### Goal:
Recast the entries below as a Markdown table with the columns Row and Line, giving each non-blank line its own numbered row and skipping blank lines. Keep the pictures out of the table.

### Working data:
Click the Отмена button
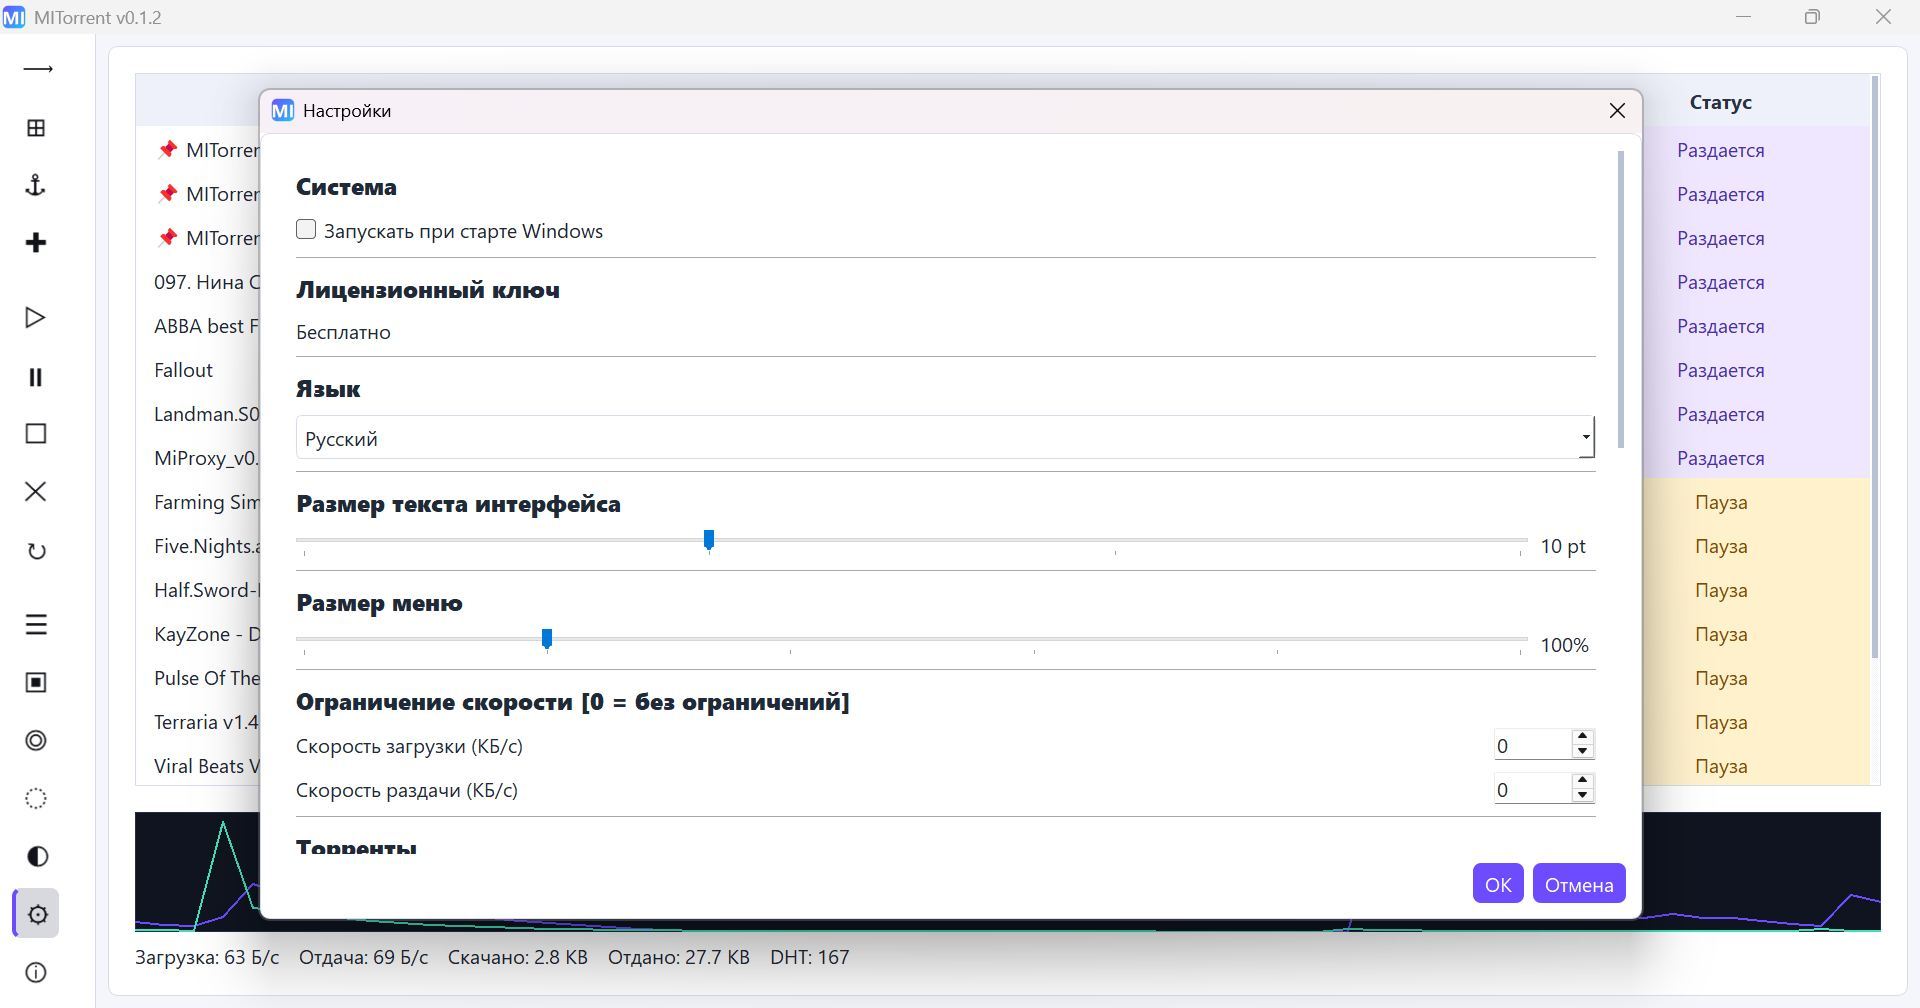Image resolution: width=1920 pixels, height=1008 pixels. click(1578, 884)
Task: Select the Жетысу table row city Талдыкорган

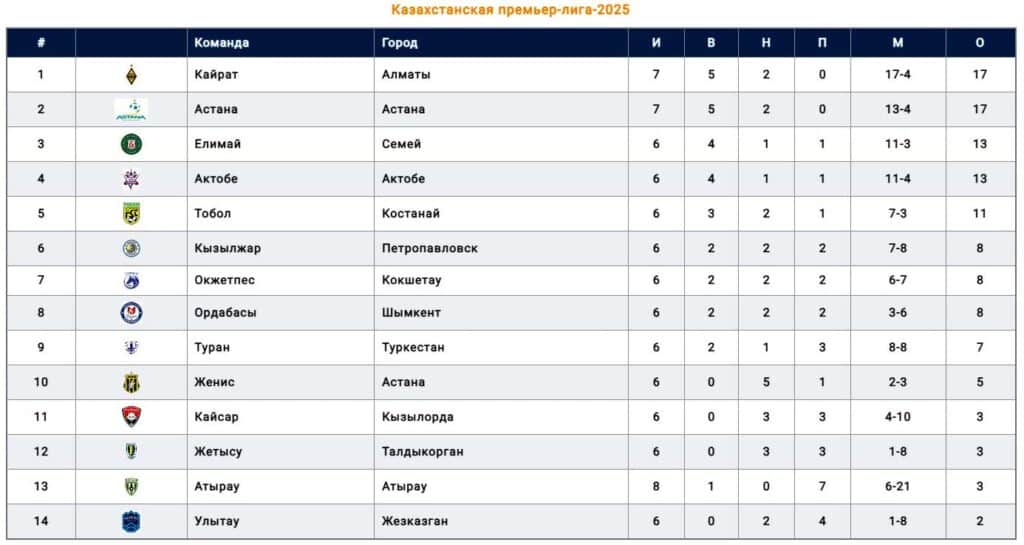Action: (x=423, y=452)
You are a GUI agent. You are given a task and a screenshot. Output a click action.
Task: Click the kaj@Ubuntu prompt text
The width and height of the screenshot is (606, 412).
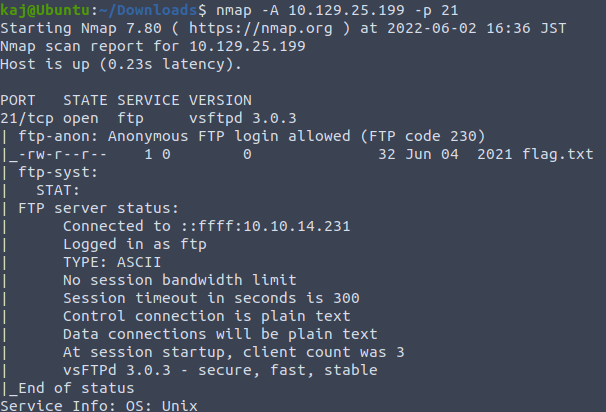click(41, 9)
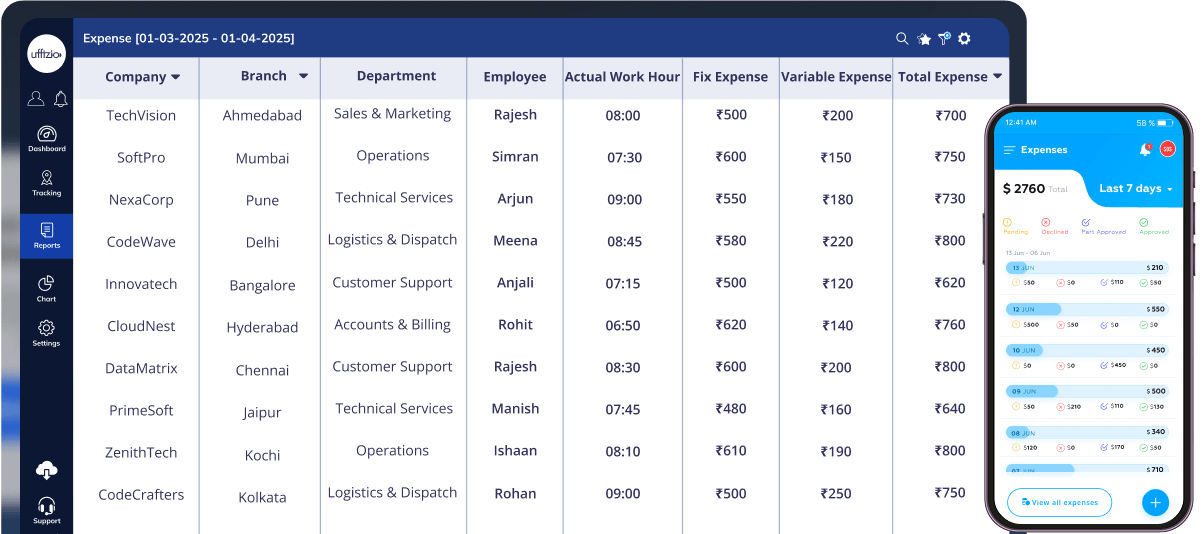Go to Dashboard in the sidebar
The width and height of the screenshot is (1202, 534).
tap(46, 138)

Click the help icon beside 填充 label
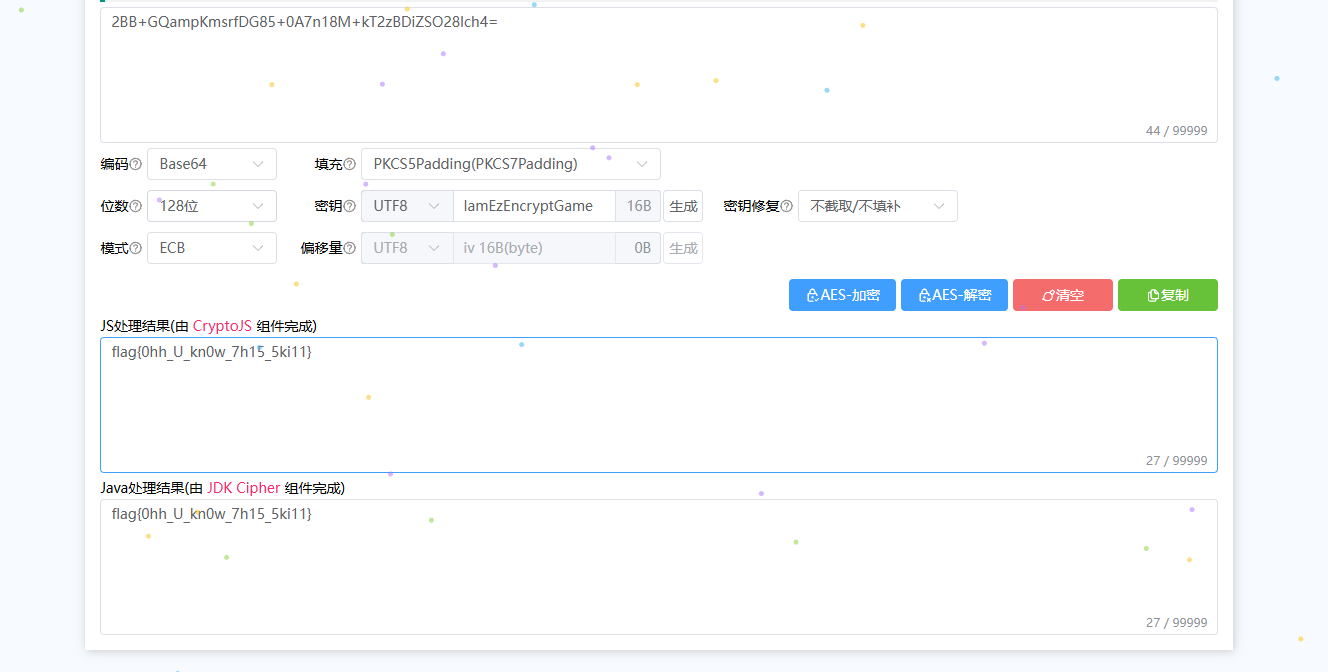[350, 164]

### Reply to the task:
| Row | Line |
|---|---|
| 1 | Click the Отмена button |
| 2 | Image resolution: width=1920 pixels, height=1008 pixels. click(1578, 884) |
| 3 | Task: Select the Жетысу table row city Талдыкорган |
| 4 | Action: (x=423, y=452) |
| 5 | You are a GUI agent. You are given a task and a screenshot. Output a click action. |
| 6 | Task: Click the kaj@Ubuntu prompt text |
| 7 | The width and height of the screenshot is (606, 412). |
| 8 | click(41, 9) |
| 9 | Go to Dashboard in the sidebar |
| 10 | The width and height of the screenshot is (1202, 534). |
| 11 | tap(46, 138) |
| 12 | Click the help icon beside 填充 label |
| 13 | [350, 164] |